Texte d'étude:
....

La territorialisation

L’État québécois a toujours eu une présence régionale : d’ailleurs les premières régions administratives sont créées lors de la Révolution tranquille. Cependant, depuis les gouvernements du Parti québécois des années 1990, cette présence régionale a pris de l’ampleur.[6] Les gouvernements succédant du Parti libéral ont poursuivi l’élan de la décentralisation en mettant davantage l’accent sur « le local ».

De surcroît, même si l’État se retire de l’offre directe de plusieurs services, le besoin des ces services ne disparaît pas pour autant. L’État catalyseur et accompagnateur doit s’assurer que ceux-ci se donnent. Pour ce faire, il mise sur le partenariat sur lequel il exerce un certain contrôle et se met à la recherche de nouveaux partenaires – régionaux et locaux, privés et communautaires. Le Gouvernement, gouvernant moins, s’occupe davantage de la gouvernance.[7]

De l’État-arbitre à l’État-bailleur-des-fonds – l’impact sur le communautaire

Né dans la contestation des années 70, le développement du milieu communautaire québécois suit l’évolution de la société dans laquelle il évolue. Contestataire d’abord envers «le capital», l’objet de sa mobilisation s’est vite transformé : peu financé au début et existant pour répondre aux exigences des membres, au fil du temps le communautaire demande, et reçoit, de plus en plus de mandats. Il répond à de nouveaux «besoins» en provenance de «la communauté». Les membres deviennent les usagers qui deviennent les clients. Les demandes sont toujours plus nombreuses et plus complexes. Les groupes, devenus organismes puis entreprises sont tous débordés et demandent, pour faire leur travail, une reconnaissance et un financement compensatoire.

Pendant ce temps, l’État, lui-même en pleine transformation, cherche à se dégager de ses responsabilités, et ce particulièrement dans le domaine du social. Il est heureux de confier celles-ci aux «partenaires» qui ont une certaine expertise et qui ne coûtent pas cher. Dans la mesure où les groupes communautaires se sont conformés aux priorités de l’État-catalyseur, celui-ci se montre progressivement ouvert à les reconnaître, d’abord par le financement et ensuite par l’octroi de mandats.

Alors que cette transition se fait le plus ressentir dans le milieu communautaire de la santé et des services sociaux, elle a un impact sur l’ensemble du secteur. L’aboutissement du changement des relations entre l’État et le communautaire se concrétise en 2001 avec l’adoption de la Politique de reconnaissance d’action communautaire par le gouvernement du Québec.

....

Données sources:
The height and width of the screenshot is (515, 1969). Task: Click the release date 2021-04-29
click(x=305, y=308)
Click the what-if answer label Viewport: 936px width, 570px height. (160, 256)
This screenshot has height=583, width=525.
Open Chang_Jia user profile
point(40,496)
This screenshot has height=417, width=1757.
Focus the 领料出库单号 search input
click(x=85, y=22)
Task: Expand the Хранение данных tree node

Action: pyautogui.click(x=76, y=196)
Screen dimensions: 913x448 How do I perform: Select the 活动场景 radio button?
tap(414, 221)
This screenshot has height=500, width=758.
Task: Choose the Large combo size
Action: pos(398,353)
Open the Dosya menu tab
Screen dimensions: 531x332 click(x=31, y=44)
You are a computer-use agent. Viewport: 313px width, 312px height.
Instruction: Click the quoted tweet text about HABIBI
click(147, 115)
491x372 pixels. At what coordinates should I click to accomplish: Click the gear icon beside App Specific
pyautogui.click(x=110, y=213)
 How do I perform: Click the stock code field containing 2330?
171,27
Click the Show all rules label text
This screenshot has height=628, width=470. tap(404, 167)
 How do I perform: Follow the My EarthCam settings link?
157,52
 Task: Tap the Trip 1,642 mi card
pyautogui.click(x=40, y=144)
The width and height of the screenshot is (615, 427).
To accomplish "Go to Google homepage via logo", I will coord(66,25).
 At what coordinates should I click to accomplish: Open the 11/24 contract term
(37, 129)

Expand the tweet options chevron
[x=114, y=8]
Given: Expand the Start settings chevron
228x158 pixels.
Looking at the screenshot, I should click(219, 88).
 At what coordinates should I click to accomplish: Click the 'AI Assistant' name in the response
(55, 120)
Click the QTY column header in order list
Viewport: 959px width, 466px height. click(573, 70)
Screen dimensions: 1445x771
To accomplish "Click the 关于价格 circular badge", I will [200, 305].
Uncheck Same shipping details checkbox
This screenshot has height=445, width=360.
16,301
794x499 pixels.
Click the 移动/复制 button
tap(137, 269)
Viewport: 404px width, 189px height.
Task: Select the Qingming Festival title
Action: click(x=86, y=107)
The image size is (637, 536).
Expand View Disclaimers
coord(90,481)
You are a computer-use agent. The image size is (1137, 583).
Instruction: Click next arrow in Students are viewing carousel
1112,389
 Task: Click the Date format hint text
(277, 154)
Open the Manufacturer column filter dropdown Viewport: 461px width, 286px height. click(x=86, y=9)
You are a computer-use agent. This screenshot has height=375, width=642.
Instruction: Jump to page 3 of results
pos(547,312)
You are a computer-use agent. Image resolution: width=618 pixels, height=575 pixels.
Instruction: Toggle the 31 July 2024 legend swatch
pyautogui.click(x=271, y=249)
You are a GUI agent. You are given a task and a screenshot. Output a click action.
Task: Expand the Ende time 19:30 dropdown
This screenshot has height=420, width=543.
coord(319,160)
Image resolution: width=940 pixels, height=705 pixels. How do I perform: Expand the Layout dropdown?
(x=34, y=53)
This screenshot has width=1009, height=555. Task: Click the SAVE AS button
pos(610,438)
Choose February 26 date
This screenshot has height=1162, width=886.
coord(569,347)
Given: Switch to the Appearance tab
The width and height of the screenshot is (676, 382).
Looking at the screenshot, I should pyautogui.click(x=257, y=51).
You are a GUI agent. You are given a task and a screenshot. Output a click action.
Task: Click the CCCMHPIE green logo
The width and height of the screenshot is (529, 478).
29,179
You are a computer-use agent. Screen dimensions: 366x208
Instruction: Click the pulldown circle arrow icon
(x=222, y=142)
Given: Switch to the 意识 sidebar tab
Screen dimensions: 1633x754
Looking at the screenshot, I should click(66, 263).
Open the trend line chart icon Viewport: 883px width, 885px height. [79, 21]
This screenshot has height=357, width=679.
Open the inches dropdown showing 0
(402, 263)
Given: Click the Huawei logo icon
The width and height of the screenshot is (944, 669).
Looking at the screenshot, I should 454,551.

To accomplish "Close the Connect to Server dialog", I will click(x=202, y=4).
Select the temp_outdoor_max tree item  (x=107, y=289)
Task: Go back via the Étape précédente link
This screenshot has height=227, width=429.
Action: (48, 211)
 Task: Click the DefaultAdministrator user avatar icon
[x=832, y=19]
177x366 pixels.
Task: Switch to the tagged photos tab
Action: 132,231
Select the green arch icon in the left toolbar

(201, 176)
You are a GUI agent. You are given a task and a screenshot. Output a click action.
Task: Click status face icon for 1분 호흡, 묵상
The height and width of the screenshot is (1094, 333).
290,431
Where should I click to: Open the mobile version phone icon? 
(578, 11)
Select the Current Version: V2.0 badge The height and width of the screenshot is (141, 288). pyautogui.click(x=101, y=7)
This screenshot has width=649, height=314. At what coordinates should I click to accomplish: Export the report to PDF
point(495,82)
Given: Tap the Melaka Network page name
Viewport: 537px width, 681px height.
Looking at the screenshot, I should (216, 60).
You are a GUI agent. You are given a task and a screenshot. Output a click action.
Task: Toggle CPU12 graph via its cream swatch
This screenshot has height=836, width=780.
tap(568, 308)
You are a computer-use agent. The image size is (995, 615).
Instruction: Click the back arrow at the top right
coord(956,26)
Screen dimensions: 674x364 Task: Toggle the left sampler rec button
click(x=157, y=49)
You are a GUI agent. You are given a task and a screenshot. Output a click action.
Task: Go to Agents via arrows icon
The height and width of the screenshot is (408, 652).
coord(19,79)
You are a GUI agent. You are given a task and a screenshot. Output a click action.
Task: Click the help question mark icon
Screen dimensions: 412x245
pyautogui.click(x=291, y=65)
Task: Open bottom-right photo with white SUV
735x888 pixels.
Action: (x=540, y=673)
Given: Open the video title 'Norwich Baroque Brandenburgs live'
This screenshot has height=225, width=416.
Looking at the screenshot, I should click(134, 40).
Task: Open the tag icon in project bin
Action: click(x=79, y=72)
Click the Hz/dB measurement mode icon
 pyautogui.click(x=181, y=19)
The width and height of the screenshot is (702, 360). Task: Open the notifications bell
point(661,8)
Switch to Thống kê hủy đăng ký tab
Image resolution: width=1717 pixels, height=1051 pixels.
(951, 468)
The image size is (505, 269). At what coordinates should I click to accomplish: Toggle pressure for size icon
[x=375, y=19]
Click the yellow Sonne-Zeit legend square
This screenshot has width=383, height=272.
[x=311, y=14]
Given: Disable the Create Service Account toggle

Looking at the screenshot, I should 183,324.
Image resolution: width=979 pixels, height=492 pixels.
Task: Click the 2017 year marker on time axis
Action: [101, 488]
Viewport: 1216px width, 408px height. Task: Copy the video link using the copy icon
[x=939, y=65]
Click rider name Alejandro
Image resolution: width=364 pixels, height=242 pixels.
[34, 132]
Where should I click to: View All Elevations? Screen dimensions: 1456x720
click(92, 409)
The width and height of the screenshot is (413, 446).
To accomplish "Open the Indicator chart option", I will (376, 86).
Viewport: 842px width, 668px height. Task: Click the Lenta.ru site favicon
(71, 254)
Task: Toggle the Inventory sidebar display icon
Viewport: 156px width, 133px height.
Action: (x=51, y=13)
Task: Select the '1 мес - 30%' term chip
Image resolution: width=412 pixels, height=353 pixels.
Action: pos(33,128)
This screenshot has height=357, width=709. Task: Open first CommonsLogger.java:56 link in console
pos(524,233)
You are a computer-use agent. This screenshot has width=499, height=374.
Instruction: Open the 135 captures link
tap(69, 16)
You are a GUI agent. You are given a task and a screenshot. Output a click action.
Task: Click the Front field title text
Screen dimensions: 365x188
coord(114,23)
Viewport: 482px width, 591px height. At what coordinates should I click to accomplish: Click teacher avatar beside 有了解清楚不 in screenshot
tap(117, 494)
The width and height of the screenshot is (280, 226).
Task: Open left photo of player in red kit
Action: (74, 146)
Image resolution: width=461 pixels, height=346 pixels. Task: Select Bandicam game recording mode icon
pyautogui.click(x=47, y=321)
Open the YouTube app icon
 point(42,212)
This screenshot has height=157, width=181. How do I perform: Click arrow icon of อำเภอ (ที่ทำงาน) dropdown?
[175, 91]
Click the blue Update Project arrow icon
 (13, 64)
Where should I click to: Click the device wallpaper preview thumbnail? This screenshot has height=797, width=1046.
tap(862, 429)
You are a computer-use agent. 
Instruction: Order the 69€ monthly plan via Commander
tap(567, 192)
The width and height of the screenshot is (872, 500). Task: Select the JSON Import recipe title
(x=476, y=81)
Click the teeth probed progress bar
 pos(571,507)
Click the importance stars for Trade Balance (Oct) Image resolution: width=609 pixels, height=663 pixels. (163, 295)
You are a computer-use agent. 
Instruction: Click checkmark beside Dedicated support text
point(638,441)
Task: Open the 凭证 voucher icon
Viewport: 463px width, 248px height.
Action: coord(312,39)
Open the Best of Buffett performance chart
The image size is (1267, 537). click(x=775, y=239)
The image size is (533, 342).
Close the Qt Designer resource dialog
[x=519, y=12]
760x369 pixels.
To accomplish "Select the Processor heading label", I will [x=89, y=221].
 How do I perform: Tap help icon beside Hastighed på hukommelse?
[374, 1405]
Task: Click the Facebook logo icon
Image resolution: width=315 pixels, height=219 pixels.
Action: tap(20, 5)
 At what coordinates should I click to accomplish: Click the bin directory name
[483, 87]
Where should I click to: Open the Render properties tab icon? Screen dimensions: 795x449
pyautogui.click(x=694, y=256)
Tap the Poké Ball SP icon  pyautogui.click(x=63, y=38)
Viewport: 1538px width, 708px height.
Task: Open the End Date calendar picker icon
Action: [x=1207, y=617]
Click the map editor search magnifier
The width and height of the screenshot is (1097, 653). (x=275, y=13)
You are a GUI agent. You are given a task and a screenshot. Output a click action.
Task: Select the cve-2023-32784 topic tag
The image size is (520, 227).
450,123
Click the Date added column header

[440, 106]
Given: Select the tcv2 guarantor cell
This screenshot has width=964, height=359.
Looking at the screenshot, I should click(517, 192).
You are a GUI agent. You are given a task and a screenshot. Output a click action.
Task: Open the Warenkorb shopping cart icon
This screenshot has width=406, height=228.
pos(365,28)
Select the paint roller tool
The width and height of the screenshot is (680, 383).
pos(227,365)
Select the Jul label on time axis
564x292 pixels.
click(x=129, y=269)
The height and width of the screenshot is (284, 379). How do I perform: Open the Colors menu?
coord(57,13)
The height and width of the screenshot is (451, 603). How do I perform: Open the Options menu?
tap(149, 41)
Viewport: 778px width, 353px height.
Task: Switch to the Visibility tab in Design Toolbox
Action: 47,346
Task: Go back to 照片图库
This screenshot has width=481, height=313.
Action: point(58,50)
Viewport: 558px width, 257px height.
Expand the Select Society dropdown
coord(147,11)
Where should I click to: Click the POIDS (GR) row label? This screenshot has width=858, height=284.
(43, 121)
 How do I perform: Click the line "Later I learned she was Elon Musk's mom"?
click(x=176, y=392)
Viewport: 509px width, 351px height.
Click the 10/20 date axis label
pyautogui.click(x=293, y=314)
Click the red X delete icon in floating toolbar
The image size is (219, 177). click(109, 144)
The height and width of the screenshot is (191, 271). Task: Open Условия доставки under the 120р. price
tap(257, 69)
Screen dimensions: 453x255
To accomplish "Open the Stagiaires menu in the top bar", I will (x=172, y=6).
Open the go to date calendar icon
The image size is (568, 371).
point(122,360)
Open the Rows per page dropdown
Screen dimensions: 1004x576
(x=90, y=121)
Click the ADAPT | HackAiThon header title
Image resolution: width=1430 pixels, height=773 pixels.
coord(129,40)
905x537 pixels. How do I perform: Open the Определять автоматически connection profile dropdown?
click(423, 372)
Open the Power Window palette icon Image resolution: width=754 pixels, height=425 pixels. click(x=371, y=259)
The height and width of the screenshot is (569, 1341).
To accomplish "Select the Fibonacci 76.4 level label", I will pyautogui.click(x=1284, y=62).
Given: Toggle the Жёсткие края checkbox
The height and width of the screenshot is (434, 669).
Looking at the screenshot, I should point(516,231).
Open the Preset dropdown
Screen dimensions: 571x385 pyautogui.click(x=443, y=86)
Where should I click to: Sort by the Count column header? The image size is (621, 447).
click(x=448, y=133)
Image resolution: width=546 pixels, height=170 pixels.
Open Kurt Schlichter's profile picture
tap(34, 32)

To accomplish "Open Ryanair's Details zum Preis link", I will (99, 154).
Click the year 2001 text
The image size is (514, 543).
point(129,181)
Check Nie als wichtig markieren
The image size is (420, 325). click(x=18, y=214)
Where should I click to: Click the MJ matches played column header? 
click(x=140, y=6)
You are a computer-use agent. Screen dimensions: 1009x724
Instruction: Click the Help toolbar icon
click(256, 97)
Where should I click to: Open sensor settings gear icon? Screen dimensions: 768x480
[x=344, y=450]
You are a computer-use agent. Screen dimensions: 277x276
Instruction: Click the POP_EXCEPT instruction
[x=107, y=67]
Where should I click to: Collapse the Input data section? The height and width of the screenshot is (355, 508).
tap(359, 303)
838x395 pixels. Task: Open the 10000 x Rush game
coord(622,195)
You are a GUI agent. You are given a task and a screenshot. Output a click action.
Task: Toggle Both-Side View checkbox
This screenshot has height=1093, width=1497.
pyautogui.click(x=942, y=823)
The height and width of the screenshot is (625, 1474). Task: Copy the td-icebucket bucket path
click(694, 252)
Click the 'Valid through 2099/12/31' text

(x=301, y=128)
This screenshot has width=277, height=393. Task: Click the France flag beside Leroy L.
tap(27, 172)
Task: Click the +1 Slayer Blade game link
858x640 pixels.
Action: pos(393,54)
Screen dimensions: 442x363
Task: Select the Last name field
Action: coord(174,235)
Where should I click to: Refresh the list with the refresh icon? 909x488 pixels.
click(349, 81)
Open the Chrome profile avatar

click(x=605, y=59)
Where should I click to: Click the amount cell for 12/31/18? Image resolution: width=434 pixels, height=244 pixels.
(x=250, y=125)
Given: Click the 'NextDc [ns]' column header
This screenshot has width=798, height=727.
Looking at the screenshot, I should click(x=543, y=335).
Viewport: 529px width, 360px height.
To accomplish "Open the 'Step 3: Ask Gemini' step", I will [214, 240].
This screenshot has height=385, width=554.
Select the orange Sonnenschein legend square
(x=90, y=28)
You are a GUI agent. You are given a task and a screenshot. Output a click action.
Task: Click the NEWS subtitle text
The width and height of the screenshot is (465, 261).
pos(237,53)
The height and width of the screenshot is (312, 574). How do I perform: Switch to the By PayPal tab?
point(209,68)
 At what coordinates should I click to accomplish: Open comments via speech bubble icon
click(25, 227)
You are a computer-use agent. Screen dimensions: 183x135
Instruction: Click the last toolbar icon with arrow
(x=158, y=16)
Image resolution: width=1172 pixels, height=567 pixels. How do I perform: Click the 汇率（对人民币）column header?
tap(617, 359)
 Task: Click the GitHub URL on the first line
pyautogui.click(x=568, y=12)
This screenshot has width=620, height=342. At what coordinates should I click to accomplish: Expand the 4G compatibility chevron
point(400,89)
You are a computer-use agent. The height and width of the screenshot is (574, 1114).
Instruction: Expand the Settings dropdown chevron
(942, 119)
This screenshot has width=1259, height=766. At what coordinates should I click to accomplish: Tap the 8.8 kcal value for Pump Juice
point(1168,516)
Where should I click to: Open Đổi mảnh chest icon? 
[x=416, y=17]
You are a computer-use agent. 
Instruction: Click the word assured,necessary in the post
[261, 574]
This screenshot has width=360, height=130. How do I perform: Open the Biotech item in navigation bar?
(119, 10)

....

Consigne 1:
Répondez à ces questions d'après le texte sur la territorialisation :
(a) À quel moment les premières régions administratives ont-elles été créées ?
(b) Dans quelle décennie le milieu communautaire québécois est-il né ?
(c) Quelle politique le gouvernement du Québec adopte-t-il en 2001 ?
Consigne 2: Selon le texte sur la territorialisation, pourquoi l'État part-il à la recherche de nouveaux partenaires ? Répondez en une à trois phrases.
Consigne 3: Rédigez la suite du texte sur la territorialisation, à partir de sa dernière phrase.
Les données sont sans lien avec le texte sur la territorialisation.

Réponse rédigée 1:
(a) Lors de la Révolution tranquille.
(b) Dans les années 70.
(c) La Politique de reconnaissance d'action communautaire.

Réponse rédigée 2: Même si l'État se retire de l'offre directe de plusieurs services, le besoin de ces services ne disparaît pas. En tant qu'État catalyseur et accompagnateur, il doit s'assurer qu'ils sont offerts. Il mise donc sur le partenariat et cherche de nouveaux partenaires régionaux et locaux, privés et communautaires.

Réponse rédigée 3:
À suivre.



[1] Une partie de ce texte sera publié dans un document à venir de la Ligue des droits et libertés du Québec. Évidemment le français n’est pas parfait.

[2] On parle aisément de l’État québécois – Personne ne parle de l’État ontarien ou de l’État saskatois…

[3] Par « protections sociales » dans le contexte québécois, on comprend les mesures suivantes : Impôts progressifs (pendant la deuxième guerre mondiale), assurance chômage (1940), habitations subventionnées (1964), régime universel de pensions de vieillesse (1965), aide-sociale (1969), assurance maladie (1971), aide juridique (1972); régie du logement (1972); assurance médicaments (1978); santé et sécurité au travail (1979); normes du travail (1979) et indemnisations aux accidentés de travail (1985).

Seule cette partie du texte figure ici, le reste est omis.